BENEDETTA (Paul Verhoeven: Frankreich/Belgien/Niederlande 2021)

Der Körper und die Lebenssäfte Jesu in einer sehr interessanten Variante des katholischen Glaubens neu gefeiert! Mit einer passend zu ihrer Rolle ikonisch spielenden Virginie Efira.




Tops 15 der Erstsichtungen 2024 (nach Sichtungsreihenfolge geordnet)


DIE DRESSIERTE FRAU (Ernst Hofbauer: BRD 1972)

Explodierende Cine-Emotionen zu Tschaikowskis erstem Klavierkonzert #1 – erster Kinofilm des Jahres, erster Knaller. Gesehen beim 20. Hofbauer-Kongress.


ANGEL (Robert Vincent O'Neil: USA 1983)

Was auf den ersten Blick wie Teenager-Straßenstrich-Sleaze aussieht (und stellenweise natürlich auch ist), entpuppt sich rasch als Film mit einer fast unendlichen Zärtlichkeit für seine Charaktere am Rand der respektablen Gesellschaft im Großstadt-Moloch Los Angeles: die Titelfigur selbst (tagsüber Molly genannt und Schülerin und De-facto-Waise), aber auch der Transvestit Mae, seine beste Freundin, die burschikose exzentrische Künstlerin Solly, der Straßen-Cowboy Kit.

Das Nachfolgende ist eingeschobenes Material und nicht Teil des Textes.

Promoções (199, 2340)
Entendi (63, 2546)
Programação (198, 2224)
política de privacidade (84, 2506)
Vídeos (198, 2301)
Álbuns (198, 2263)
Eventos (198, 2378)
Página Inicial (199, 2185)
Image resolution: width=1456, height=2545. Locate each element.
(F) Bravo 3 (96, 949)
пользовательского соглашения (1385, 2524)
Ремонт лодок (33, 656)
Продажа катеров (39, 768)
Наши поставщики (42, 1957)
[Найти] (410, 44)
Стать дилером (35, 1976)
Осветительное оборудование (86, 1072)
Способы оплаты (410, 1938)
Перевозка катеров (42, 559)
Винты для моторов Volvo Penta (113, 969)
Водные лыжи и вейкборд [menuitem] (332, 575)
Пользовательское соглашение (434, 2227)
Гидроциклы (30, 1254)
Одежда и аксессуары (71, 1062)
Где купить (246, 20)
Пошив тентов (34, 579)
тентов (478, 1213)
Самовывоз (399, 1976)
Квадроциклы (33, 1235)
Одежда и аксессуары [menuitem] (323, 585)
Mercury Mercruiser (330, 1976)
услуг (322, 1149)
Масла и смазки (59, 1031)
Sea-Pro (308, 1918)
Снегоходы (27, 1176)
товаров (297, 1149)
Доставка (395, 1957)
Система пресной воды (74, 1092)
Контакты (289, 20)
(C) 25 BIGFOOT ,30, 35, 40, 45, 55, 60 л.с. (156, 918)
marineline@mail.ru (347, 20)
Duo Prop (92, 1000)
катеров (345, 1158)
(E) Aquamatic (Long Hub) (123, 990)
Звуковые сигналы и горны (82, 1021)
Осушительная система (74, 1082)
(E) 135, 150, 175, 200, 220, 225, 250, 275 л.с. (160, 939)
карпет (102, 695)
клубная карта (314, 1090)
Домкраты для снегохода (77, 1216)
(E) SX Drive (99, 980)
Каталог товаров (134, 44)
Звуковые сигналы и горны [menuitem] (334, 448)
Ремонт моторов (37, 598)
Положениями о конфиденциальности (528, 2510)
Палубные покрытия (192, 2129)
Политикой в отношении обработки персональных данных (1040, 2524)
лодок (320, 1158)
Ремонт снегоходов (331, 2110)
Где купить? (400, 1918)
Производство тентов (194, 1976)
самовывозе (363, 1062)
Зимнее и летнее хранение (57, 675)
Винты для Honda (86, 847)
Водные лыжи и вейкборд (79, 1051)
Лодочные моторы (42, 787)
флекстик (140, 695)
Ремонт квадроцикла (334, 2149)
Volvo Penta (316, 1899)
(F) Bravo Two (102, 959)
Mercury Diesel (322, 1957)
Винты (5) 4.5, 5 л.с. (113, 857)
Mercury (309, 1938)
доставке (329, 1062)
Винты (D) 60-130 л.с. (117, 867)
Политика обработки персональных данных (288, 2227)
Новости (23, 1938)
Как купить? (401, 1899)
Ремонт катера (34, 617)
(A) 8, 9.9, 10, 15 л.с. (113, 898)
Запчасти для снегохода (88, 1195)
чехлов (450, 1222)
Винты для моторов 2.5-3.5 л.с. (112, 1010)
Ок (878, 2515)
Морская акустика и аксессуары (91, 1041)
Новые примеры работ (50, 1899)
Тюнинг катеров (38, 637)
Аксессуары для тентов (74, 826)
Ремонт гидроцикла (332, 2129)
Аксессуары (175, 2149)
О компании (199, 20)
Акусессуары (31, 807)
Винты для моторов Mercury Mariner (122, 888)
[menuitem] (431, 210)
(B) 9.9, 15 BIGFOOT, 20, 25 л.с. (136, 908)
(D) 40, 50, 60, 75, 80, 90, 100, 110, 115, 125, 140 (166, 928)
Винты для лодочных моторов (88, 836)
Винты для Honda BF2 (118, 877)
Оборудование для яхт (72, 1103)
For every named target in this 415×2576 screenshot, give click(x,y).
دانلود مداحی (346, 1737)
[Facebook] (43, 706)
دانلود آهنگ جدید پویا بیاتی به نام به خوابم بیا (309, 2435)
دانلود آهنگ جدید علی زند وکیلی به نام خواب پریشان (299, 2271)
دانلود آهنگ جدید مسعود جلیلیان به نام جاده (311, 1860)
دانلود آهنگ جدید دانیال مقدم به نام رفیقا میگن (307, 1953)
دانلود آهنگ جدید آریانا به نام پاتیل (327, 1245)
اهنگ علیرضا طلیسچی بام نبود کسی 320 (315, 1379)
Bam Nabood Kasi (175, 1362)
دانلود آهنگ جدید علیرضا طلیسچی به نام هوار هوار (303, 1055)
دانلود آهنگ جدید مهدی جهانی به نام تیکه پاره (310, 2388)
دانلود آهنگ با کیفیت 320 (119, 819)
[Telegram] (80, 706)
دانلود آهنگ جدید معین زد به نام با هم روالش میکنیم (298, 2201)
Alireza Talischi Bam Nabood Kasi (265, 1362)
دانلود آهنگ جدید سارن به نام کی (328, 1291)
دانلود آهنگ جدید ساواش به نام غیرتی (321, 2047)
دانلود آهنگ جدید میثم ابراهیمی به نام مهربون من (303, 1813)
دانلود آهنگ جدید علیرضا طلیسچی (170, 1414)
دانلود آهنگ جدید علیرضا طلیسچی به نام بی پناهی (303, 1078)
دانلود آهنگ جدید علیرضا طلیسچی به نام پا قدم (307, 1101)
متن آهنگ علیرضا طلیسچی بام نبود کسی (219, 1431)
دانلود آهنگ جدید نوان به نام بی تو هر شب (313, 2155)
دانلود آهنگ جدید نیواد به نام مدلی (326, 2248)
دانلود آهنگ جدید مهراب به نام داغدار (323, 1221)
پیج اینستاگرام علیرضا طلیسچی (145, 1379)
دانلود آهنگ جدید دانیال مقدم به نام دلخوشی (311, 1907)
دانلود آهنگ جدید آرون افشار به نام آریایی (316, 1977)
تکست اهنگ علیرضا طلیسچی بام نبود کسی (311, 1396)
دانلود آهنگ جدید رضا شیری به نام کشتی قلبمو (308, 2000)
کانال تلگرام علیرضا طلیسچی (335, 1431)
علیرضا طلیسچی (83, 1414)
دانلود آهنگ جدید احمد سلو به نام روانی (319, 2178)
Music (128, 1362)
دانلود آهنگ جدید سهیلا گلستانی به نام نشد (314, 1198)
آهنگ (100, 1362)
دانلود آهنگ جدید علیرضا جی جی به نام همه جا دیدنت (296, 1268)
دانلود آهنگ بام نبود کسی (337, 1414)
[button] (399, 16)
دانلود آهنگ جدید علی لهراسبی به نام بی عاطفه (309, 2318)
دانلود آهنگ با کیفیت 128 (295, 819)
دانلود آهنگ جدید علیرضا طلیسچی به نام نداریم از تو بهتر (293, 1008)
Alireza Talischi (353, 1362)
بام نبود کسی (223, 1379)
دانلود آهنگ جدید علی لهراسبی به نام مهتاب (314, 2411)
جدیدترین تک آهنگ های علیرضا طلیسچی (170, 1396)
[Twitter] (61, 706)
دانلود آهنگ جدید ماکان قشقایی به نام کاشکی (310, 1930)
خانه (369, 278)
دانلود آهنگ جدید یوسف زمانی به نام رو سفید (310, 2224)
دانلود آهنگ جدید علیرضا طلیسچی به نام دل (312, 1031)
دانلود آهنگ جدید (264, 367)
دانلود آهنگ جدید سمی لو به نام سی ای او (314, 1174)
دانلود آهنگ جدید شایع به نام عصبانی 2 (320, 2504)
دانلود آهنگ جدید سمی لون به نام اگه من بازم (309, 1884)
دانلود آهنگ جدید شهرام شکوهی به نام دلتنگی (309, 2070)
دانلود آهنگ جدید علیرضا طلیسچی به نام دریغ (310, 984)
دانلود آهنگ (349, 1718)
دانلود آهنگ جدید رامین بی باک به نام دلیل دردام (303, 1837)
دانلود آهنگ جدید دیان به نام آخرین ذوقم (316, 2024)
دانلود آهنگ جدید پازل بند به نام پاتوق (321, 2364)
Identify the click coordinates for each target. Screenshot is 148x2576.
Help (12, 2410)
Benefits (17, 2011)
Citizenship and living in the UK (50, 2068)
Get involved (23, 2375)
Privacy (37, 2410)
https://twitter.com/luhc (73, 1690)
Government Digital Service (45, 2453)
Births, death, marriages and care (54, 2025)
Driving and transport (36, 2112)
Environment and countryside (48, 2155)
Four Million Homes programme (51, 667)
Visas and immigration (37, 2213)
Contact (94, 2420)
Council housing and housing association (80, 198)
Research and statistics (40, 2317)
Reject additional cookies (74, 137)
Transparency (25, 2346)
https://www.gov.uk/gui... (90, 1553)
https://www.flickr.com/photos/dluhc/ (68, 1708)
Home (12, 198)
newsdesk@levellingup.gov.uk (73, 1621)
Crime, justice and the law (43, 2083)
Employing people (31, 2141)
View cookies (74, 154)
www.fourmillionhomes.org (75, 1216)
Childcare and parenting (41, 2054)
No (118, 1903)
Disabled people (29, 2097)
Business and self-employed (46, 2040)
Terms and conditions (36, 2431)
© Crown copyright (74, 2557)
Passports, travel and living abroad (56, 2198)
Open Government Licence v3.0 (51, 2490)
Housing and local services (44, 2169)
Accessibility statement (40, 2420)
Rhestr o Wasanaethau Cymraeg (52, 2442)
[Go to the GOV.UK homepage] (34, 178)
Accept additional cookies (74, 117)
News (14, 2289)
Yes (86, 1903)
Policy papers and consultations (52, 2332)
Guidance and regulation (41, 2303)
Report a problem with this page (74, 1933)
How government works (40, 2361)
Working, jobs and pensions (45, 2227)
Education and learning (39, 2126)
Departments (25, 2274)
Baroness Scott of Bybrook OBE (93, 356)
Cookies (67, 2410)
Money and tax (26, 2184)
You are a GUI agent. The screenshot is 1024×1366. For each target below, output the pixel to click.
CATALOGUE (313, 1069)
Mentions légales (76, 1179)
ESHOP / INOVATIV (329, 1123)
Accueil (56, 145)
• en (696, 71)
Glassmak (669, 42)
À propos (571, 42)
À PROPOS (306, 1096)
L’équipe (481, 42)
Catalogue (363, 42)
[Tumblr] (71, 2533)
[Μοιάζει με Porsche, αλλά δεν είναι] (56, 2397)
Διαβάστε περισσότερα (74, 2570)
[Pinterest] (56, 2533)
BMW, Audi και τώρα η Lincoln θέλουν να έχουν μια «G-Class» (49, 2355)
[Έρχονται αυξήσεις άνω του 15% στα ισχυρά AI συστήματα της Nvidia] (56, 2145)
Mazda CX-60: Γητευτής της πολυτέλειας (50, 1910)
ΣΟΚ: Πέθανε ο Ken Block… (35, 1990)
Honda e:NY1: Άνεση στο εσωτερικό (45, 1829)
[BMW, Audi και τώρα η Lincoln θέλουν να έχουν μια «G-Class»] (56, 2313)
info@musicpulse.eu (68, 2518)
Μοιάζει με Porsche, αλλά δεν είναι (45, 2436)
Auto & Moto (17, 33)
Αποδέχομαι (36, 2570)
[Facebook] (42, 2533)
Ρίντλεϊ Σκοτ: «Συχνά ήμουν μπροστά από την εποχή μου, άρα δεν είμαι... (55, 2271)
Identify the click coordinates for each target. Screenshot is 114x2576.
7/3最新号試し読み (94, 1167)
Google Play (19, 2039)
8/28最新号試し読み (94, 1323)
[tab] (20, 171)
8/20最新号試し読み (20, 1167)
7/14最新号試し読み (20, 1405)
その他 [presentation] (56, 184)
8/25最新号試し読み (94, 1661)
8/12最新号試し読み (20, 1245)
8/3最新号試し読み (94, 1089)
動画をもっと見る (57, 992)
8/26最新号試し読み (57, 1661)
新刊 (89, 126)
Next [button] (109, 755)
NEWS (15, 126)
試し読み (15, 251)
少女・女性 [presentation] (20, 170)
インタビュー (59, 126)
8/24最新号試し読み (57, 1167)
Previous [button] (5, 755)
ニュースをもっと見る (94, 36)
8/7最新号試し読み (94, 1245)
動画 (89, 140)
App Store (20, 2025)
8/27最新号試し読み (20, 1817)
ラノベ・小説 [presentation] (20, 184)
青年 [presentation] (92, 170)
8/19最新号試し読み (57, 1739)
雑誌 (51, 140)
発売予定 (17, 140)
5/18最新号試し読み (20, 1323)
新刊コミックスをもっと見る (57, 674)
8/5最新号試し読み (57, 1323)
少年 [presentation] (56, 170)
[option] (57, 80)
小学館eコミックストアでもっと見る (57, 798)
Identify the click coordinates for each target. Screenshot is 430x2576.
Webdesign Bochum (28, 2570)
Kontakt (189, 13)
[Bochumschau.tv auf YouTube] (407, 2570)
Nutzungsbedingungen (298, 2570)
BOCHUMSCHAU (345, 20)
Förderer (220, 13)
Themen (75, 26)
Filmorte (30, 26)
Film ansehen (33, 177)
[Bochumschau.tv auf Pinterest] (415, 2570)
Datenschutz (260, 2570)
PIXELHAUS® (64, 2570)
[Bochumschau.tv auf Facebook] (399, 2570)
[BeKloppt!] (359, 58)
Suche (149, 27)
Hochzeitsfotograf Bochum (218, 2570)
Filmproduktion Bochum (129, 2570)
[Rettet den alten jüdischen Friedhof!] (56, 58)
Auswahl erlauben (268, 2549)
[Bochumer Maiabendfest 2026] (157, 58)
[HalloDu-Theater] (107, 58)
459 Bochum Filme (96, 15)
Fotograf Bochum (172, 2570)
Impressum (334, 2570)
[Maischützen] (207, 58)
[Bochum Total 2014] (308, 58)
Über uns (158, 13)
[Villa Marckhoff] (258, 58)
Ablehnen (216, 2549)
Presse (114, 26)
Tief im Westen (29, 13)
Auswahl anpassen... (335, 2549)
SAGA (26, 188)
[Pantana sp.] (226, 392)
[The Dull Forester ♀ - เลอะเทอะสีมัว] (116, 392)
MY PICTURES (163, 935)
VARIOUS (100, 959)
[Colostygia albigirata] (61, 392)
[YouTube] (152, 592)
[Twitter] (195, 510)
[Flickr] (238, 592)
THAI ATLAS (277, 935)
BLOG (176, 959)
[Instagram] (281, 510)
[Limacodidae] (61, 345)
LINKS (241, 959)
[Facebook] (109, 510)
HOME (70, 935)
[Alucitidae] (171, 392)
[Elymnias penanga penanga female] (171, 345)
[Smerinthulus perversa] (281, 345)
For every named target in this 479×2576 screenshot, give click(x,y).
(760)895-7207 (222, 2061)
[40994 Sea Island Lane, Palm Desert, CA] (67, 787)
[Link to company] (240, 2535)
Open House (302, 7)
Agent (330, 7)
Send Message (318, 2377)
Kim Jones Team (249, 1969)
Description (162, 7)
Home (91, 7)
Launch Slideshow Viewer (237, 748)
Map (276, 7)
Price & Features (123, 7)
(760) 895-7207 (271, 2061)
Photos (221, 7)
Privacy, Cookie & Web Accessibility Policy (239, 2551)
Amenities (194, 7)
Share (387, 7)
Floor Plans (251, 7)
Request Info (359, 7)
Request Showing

Gescheiterte Menschen nach bürgerlichen Maßstäben, die in gemeinsamer Solidarität ein bisschen Glück suchen.


Oben: Thelonious Monk; eine eis-essende Journalistin
Unten: zwei gutgelaunte Freunde im Publikum; Dinah Washington freudestrahlend nach einem geglückten Vierhände-Solo mit ihrem Vibrafonisten

JAZZ ON A SUMMER'S DAY (Bert Stern, Aram Avakian: USA 1959)

Von Jazz-Möchtegerne-Puristen verurteilt, weil der experimentelle Inszenierungsansatz des Films sich selten komplett nur auf die Musiker fokussiert, ist JAZZ ON A SUMMER'S DAY eben nicht nur ein "schnöder" Konzertfilm, sondern ein ganzheitliches Portrait des Newport Jazz Festival 1958. Jimmy Giuffre, Anita O'Day, Louis Armstrong, Dinah Washington, Thelonious Monk, Mahalia Jackson und Chuck Berry (unter anderen) mögen die "Hauptdarsteller" sein, aber gerade der Blick auf die Zuschauer und die Bewohnerinnen und Bewohner Newports macht den Film ganz besonders. Meine Lieblinge: zwei Freunde, die im Partner-Look zum Festival gekommen sind, einen Heidenspaß haben, sich unterhalten (und dann merkt man vielleicht auch, dass einer weiß und der andere schwarz ist).


L'ANNONCE FAITE À MARIE (Alain Cuny: Frankreich/Kanada 1991)

Die einzige Regiearbeit Alain Cunys (womit er sich unter anderem bei Charles Laughton, Leonard Kastle, Akramzadeh, Aleksandr Askol'dov einreiht) ist eine Verfilmung des gleichnamigen Theaterstücks des katholischen Autors Paul Claudel: eine ausgestoßene Lepra-Kranke lässt das verstorbene Kleinkind ihrer Schwester in einem Wunder wiederauferstehen. Ein kürzlich wiederentdeckter "film maudit", ein visionäres und vollkommen singuläres Werk, das schwer zu beschreiben ist: Vergleiche mit Bresson wurden gezogen (Bresson auf LSD würde es besser treffen), aber der strukturelle Vergleich mit Laughton – als unklassifizierbares Unikum – ist passender. Ein Mittelalter-Film mit einem stark verfremdeten und ironisierten Period-Setdesign (ein Maneki-neko ist in einer Szene zu sehen), in Tableaus gefilmt, zwischendurch von experimentellen Montagen durchbrochen, mit trance-artig agierenden Darstellerinnen und Darstellern.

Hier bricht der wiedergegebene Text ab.